**REQUIRED ACTION:**
What is needed is an exact transcription of every record, minus the pictures.

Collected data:
Segment Open
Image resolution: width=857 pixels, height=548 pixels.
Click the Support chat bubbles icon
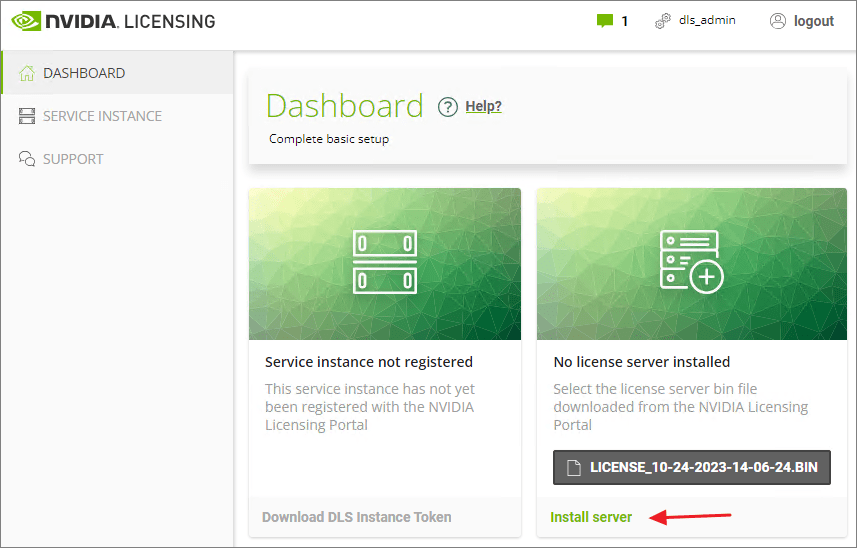tap(27, 159)
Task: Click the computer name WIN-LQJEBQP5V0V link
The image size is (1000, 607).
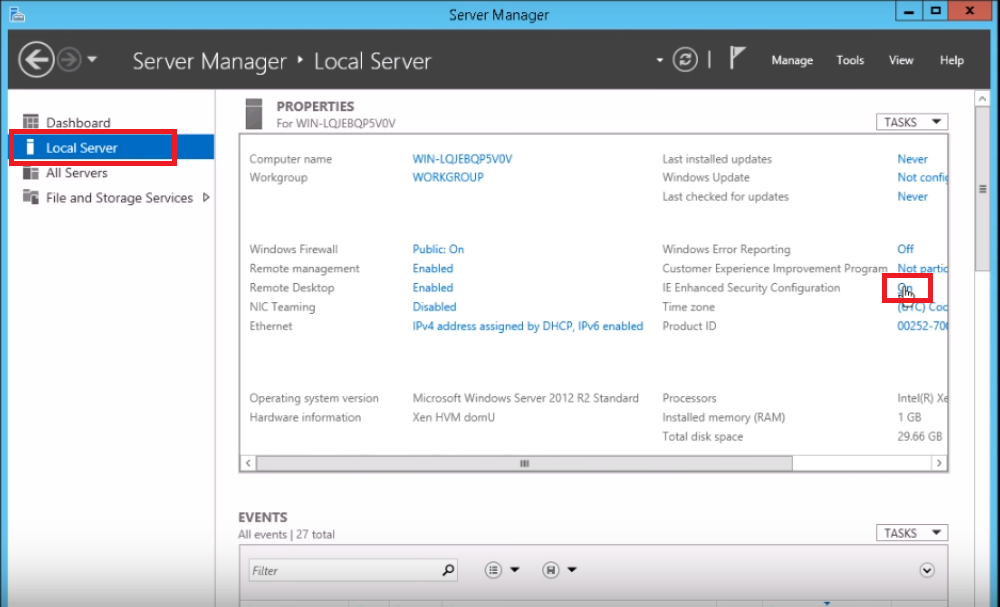Action: (x=462, y=159)
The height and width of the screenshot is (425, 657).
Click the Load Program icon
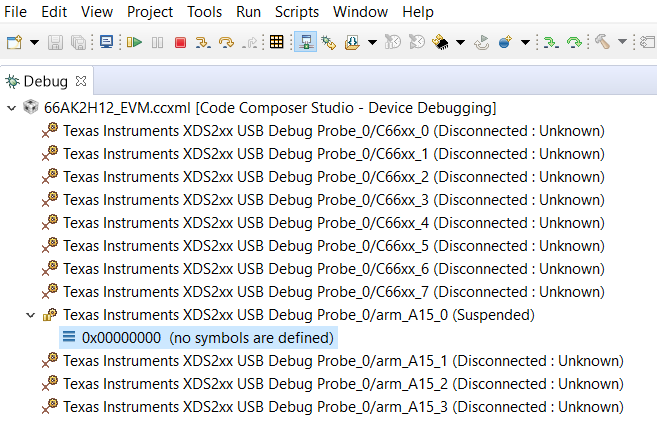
Segment Closed
**SOLUTION:**
Image resolution: width=857 pixels, height=548 pixels.
Click the Support chat bubbles icon
tap(27, 159)
Task: Click the computer name WIN-LQJEBQP5V0V link
The image size is (1000, 607).
Action: (x=462, y=159)
The height and width of the screenshot is (425, 657).
Click the Load Program icon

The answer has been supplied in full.